Once you have entered values for all these parameters, click continue and skip the following dialogue window (Add Tags) by clicking continue again. If any of the parameter values is invalid, a red error message will appear, at the bottom of the dialogue window. If this is the case, return to the parameter screen and enter a valid value. Once all your parameters validate, you will be presented with a summary of the information you provided. If the information is correct, click continue. A screen indicating the stack creation is in progress will appear:

You may close the Cloud Formation dialogue window.

2.2. Monitor stack creation 

Monitor the progress of your stack creation in the Cloud Formation dashboard -- detailed progress will be shown in the Events tab (hit refresh to get updated views). Once the stack is created, its status will be CREATE_COMPLETE.

At this point you have an EC2 instance that is in the process of booting. 

If you are installing an evaluation or development instance, take note of the public hostname that was dynamically assigned. You will find this in the Outputs tab of the Cloud Formation Dashboard, in the PublicDnsName row. The name will be in the amazonws.com domain, for example: ec2-54-225-140-48.compute-1.amazonaws.com. Note how ugly this name is, which is why we do not recommend it for a production system - it would need to be typed by your users and it would appear in your Linked Open Data.

You will be able to manage your EC2 instance from the EC2 Dashboard. In the left navigation bar, open the Instances section and select Instances.
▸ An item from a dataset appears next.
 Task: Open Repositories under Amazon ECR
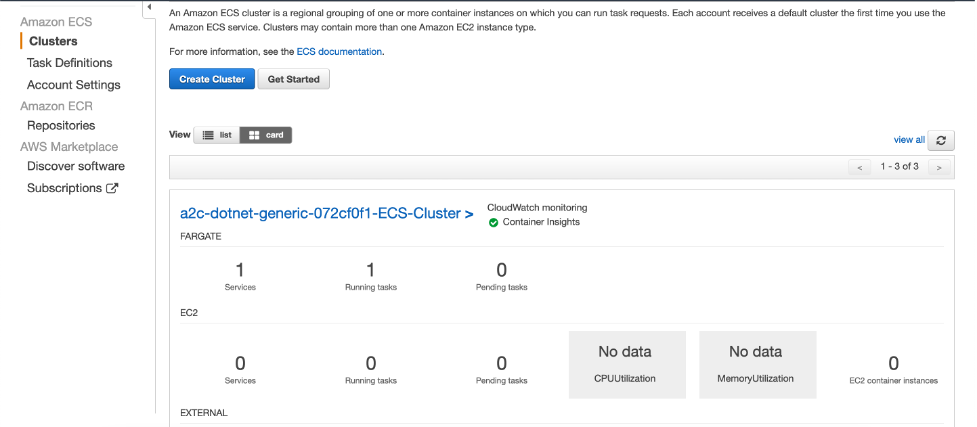pyautogui.click(x=61, y=125)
You will see one row with your instance information. Check the box on the left and click on the Actions button to obtain a menu of possible actions.

2.3. Monitor eagle-i installation

As soon as the EC2 instance boots, the eagle-i installation process automatically starts. It takes care of downloading, installing and configuring eagle-i prerequisites (Java, Tomcat, Postfix) and eagle-i software. When this process completes, which will take a little while, you will have an eagle-i node up and running.

If you would like to monitor the progress of this step, start an SSH session with your newly created instance (see Appendix 1). Otherwise, get a coffee and skip the rest of this section.

From your SSH terminal, issue the following command:

tail -f /var/log/bootstrap.log

You will see the current progress of the installation procedure. You will see the message bootstrap.sh: finished when the procedure completes.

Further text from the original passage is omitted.